Swans, long thought to have only one sex partner during their lifespan, have been placed on a pedestal (and lots of wedding cakes) as a symbol of monogamy and marital bliss. But scientists have recently discovered a dirty little secret: Swans and many other species believed to be monogamous actually cheat on their partners.
Can Animals Cheat?
Now that scientists are able to analyze DNA and do animal paternity tests, they've realized that swans, geese and lovebirds aren't as faithful as they appear to be. It's just that some species of animals are simply more discreet about their cheating ways than others.
Words like "cheating" and "faithfulness" imply an intentional moral decision; but swans don't necessarily make a conscious choice to deceive or betray their partners. Notions of monogamy and cheating may simply be human social conventions we project onto animals in discussing their mating habits.
Not Just For Men
It is already known that many male animals are programmed to spread their sperm in order to pass their genes along, and that having multiple female partners may be an evolutionary advantage. What humans might call fooling around or cheating in their day-to-day lives is referred to by biologist as "extra-pair copulation." The big news is that females fool around, too, but are more secretive about it.

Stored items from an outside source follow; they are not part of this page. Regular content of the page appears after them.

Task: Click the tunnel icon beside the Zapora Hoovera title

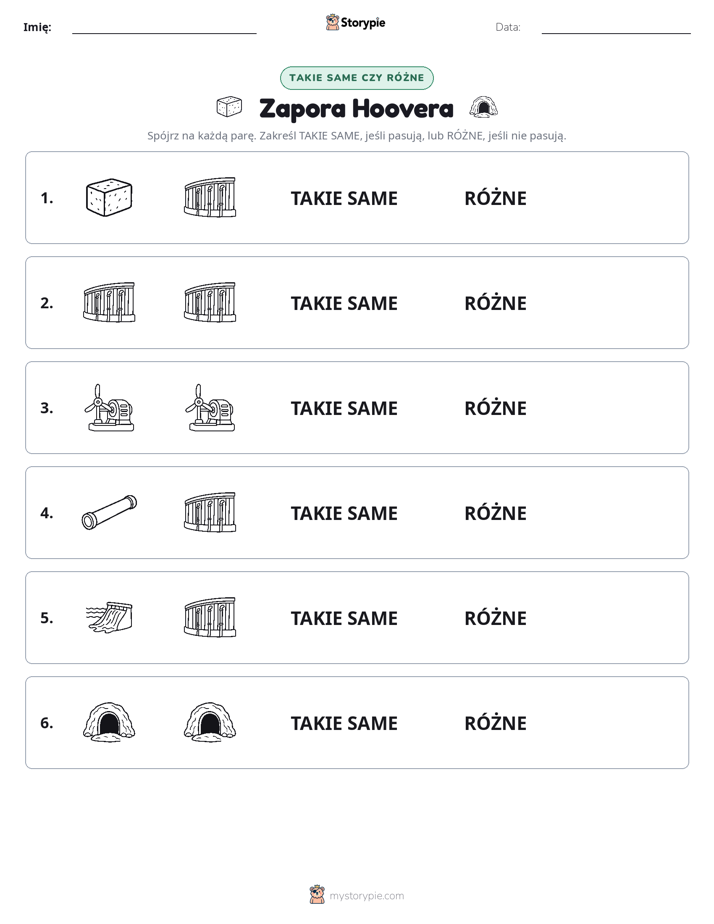Action: click(x=484, y=108)
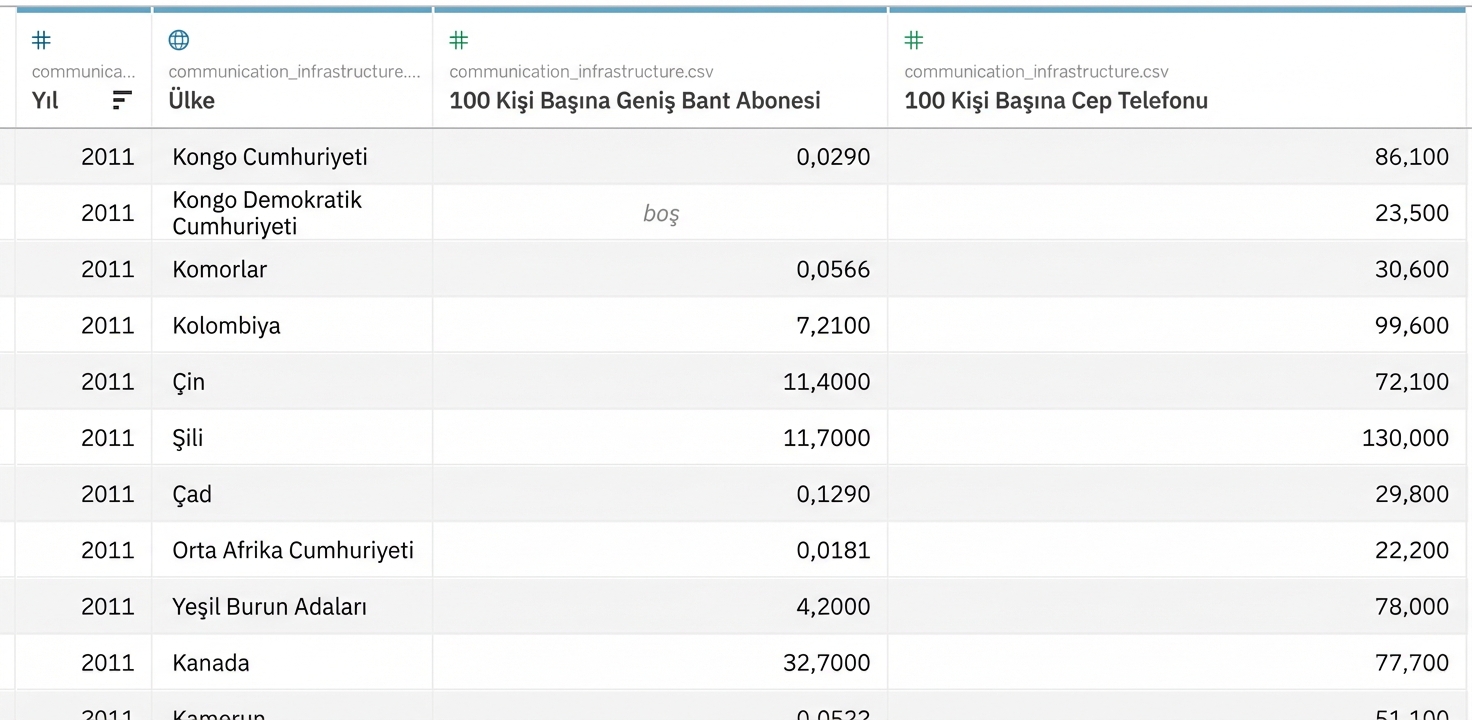This screenshot has height=720, width=1472.
Task: Select the Yıl column header
Action: coord(46,100)
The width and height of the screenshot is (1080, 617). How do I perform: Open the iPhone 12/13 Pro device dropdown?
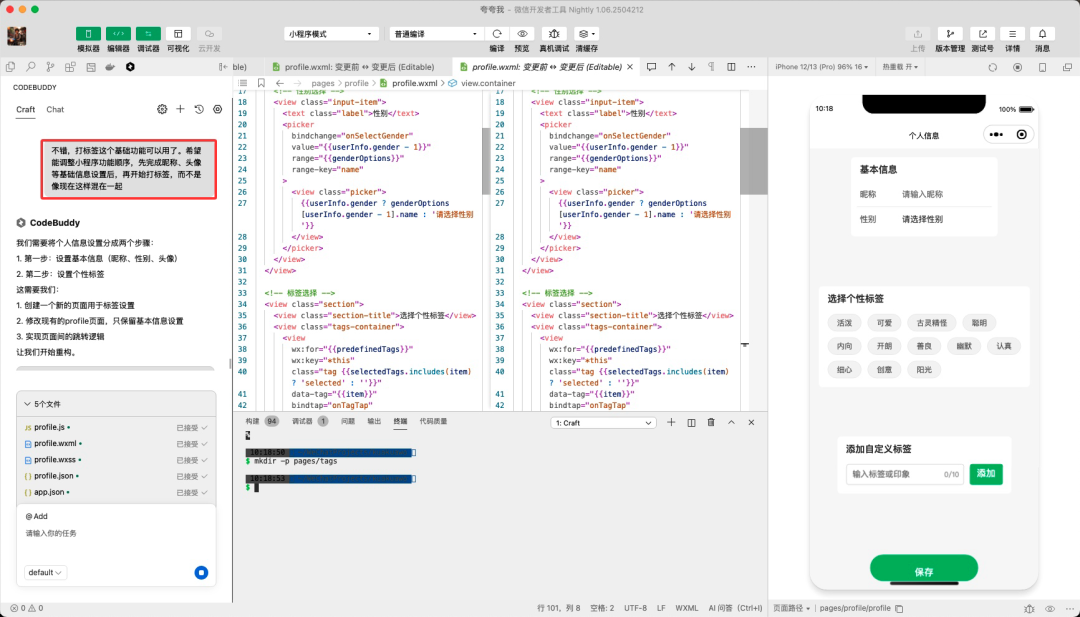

Females mate with more than one partner in order to comparison shop for the male with the best genes and who has the most to offer. But because male animals often get violent when they sense competition, the females have learned to hide their illicit trysts.
Monogamy in the animal kingdom isn't unheard of, though. A tapeworm that lives in the intestines of fish has only one object of its affection, and literally fuses together with its mate.
Barash, David P., and Judith Eve Lipton. The Myth of Monogamy: Fidelity and Infidelity In Animals and People. New York: W.H. Freeman, 2001.